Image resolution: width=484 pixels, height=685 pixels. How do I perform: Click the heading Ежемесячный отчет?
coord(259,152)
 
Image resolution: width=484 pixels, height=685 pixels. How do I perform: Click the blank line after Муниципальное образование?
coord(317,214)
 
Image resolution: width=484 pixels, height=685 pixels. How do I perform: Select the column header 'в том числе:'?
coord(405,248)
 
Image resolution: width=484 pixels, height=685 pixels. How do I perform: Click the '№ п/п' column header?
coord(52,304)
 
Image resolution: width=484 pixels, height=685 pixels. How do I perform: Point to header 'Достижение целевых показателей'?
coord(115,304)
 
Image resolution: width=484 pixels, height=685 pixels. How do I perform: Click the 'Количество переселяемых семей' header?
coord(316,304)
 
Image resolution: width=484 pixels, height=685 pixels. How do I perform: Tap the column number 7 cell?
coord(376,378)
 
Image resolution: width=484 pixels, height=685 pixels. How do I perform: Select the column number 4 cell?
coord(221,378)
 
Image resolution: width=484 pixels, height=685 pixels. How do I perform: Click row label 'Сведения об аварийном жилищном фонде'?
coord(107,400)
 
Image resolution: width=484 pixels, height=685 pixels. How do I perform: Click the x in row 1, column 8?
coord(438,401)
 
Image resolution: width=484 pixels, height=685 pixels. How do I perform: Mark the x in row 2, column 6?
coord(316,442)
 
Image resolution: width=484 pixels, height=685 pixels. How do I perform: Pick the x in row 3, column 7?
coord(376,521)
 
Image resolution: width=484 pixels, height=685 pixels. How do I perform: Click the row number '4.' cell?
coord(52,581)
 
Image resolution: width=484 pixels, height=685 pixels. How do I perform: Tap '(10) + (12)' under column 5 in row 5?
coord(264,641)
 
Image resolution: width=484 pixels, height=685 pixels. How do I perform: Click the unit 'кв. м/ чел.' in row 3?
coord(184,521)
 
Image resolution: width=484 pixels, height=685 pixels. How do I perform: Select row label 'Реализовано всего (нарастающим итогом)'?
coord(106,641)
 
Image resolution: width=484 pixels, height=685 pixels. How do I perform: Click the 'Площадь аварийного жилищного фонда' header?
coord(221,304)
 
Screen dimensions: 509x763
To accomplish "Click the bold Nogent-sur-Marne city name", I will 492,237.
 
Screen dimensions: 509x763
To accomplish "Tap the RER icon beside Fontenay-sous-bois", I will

• EXERCISE INSTRUCTIONS
Rewrite the entries from the first line up to and including the line with "coord(317,214)", keeping the requests, and scale every coordinate in the answers by 0.55, rounding to whole numbers with halves rounded up. Leave the numbers in the requests as they are.

• RESULT
Image resolution: width=484 pixels, height=685 pixels. How do I perform: Click the heading Ежемесячный отчет?
coord(142,84)
 
Image resolution: width=484 pixels, height=685 pixels. How do I perform: Click the blank line after Муниципальное образование?
coord(174,118)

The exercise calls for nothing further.